Action item:
Your answer must match, word for word, the lines from the one holding "Click the Surveys" through the final line below, with pictures excluded.

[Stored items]
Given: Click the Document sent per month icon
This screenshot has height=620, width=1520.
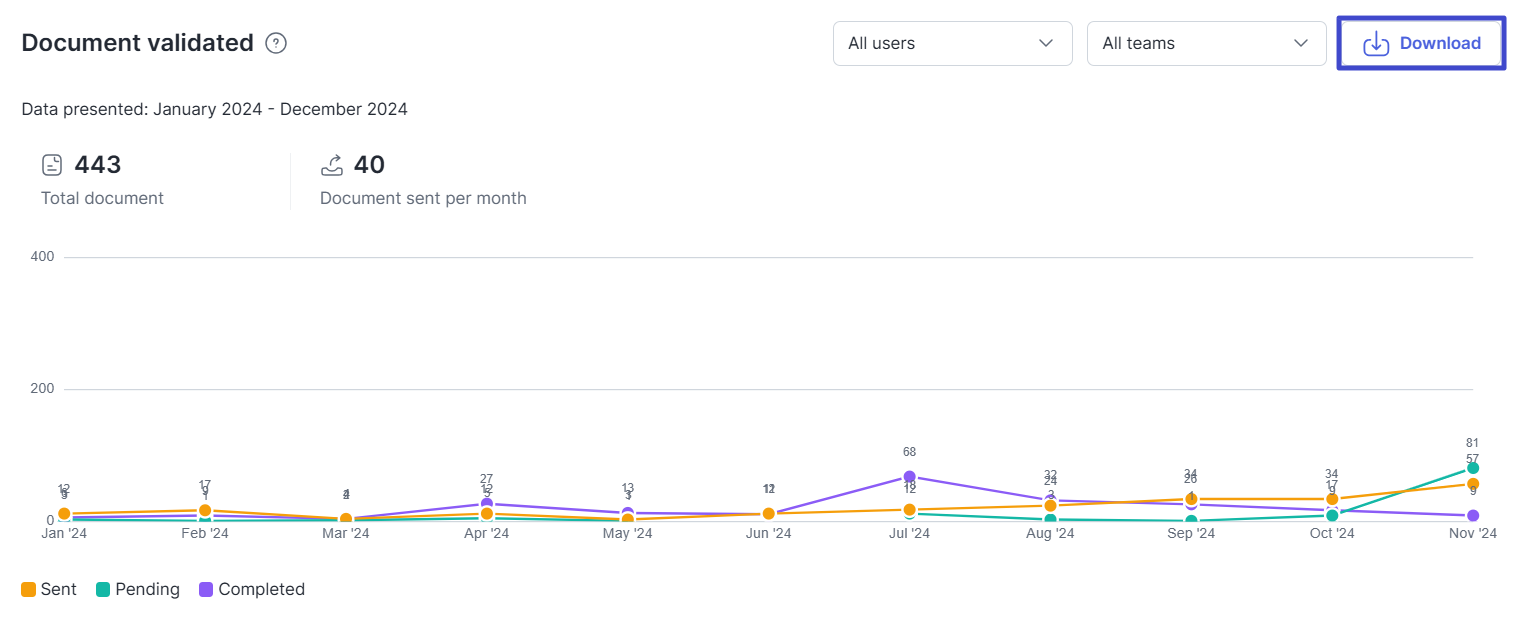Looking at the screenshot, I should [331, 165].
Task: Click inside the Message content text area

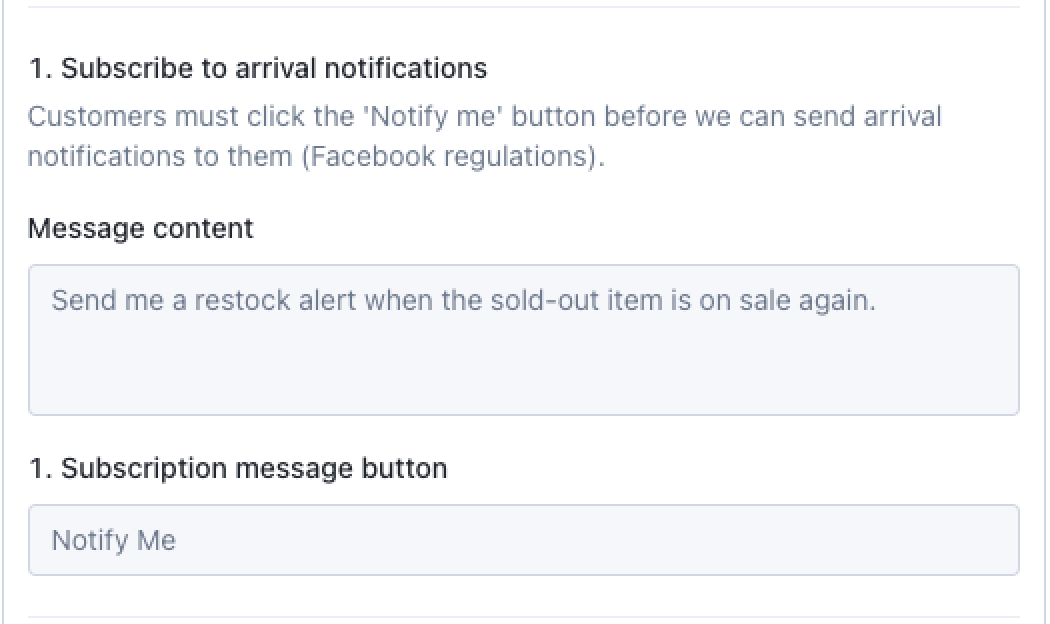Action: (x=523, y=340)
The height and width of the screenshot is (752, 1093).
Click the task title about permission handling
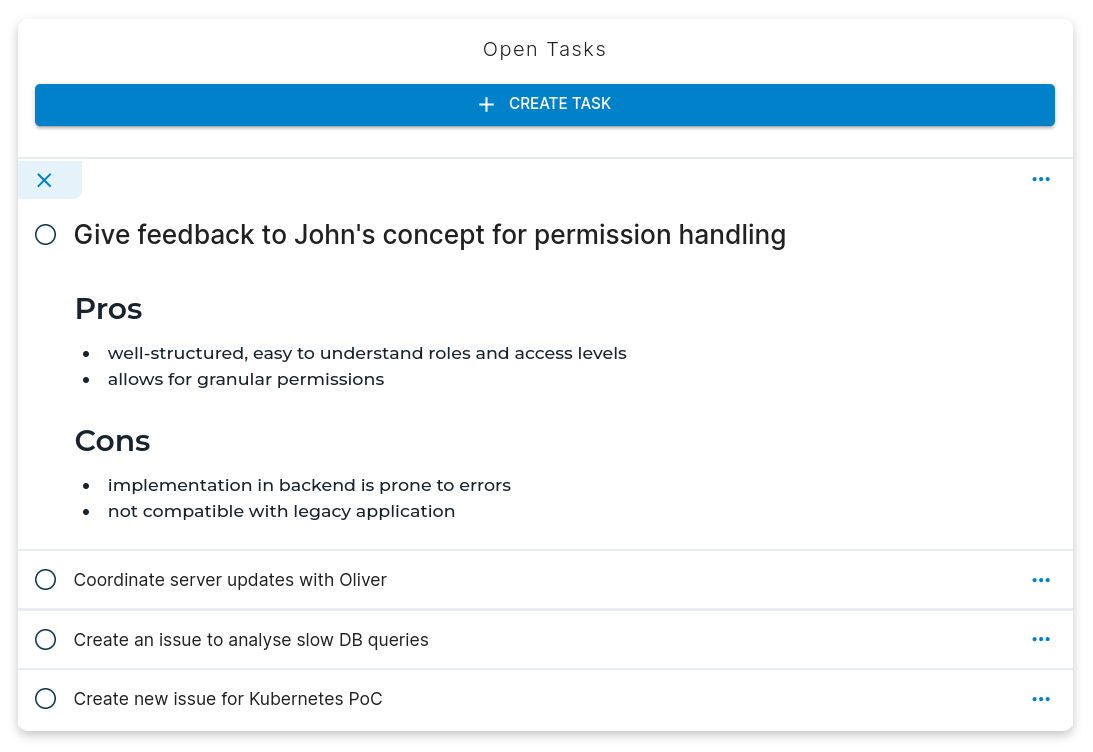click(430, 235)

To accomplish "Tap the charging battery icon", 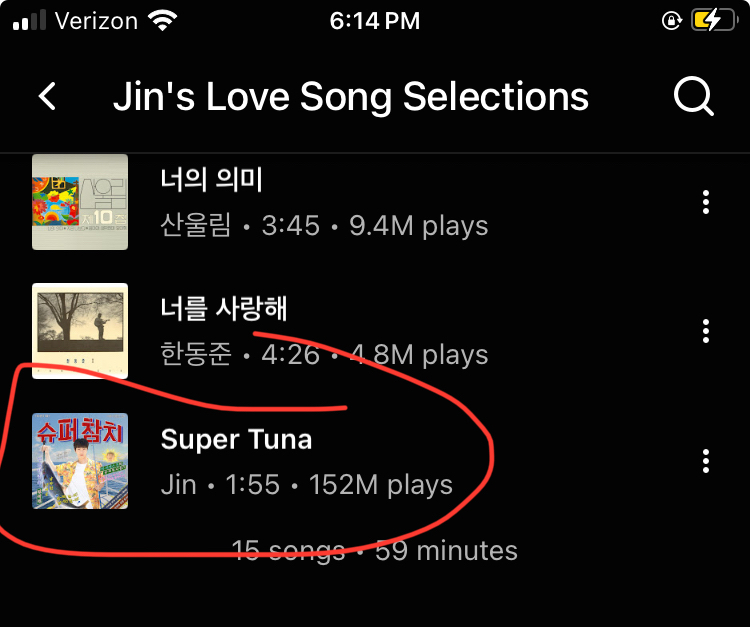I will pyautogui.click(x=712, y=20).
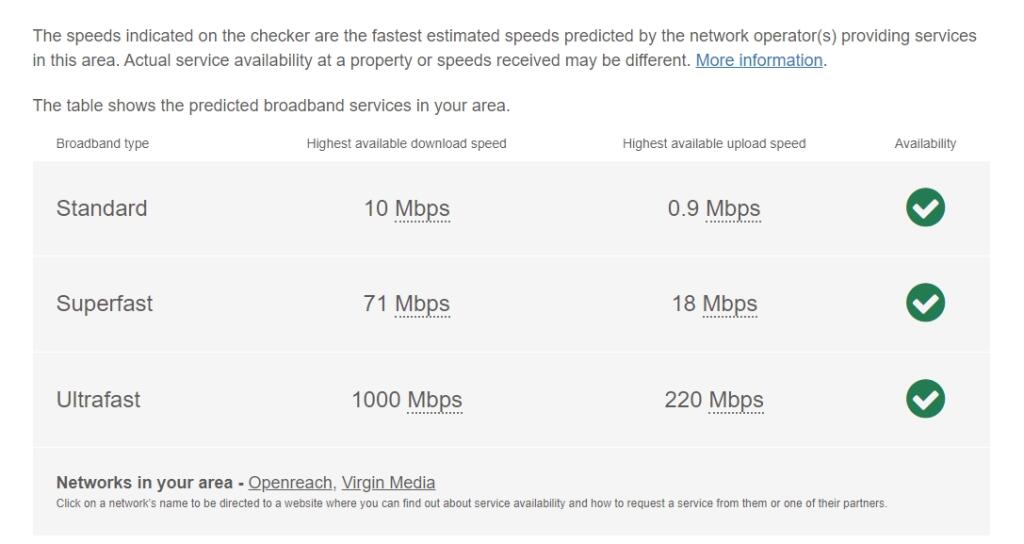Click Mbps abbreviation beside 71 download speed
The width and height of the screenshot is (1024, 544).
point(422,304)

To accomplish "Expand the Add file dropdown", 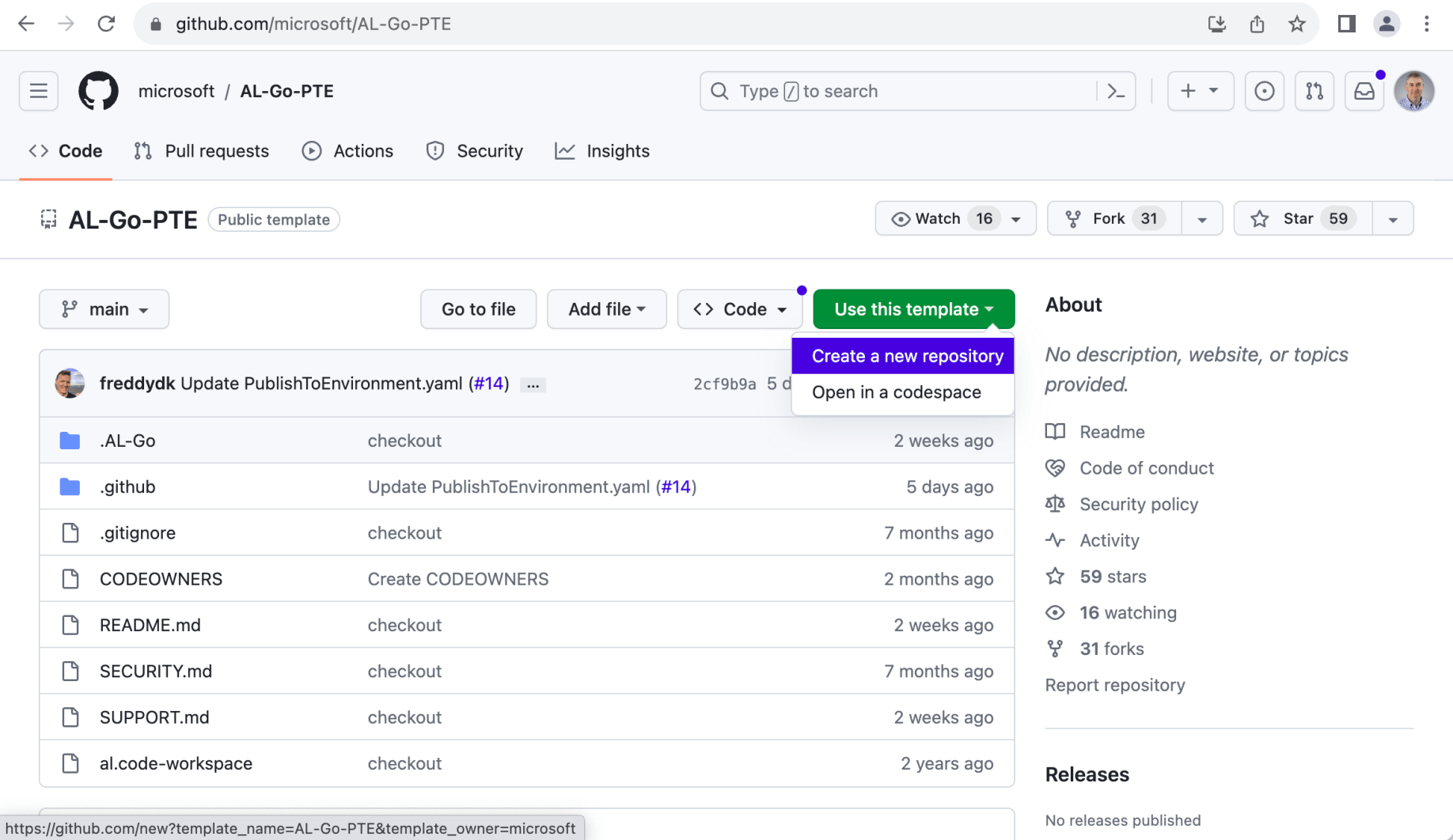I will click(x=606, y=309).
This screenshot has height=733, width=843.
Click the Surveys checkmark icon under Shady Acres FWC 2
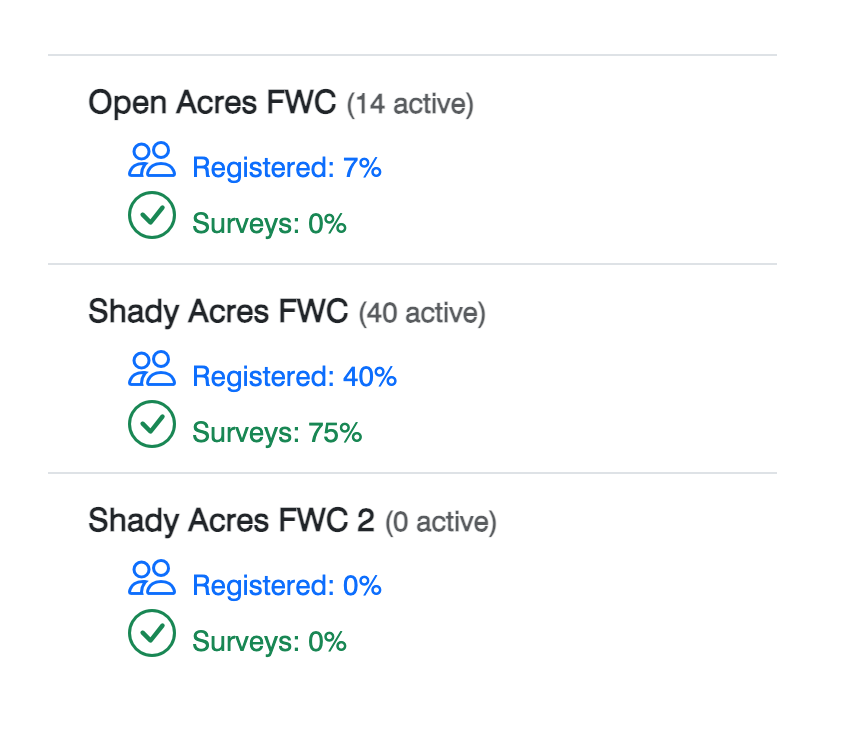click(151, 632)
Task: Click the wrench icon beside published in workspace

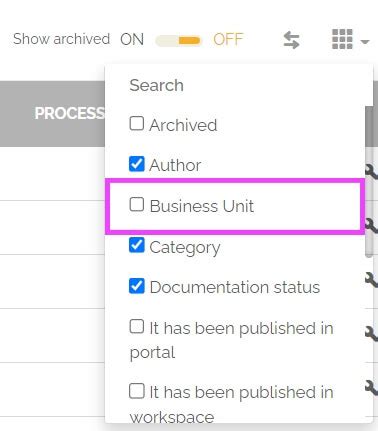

Response to this exercise:
Click the Surveys checkmark icon under Shady Acres FWC 2
click(151, 632)
Task: Click the wrench icon beside published in workspace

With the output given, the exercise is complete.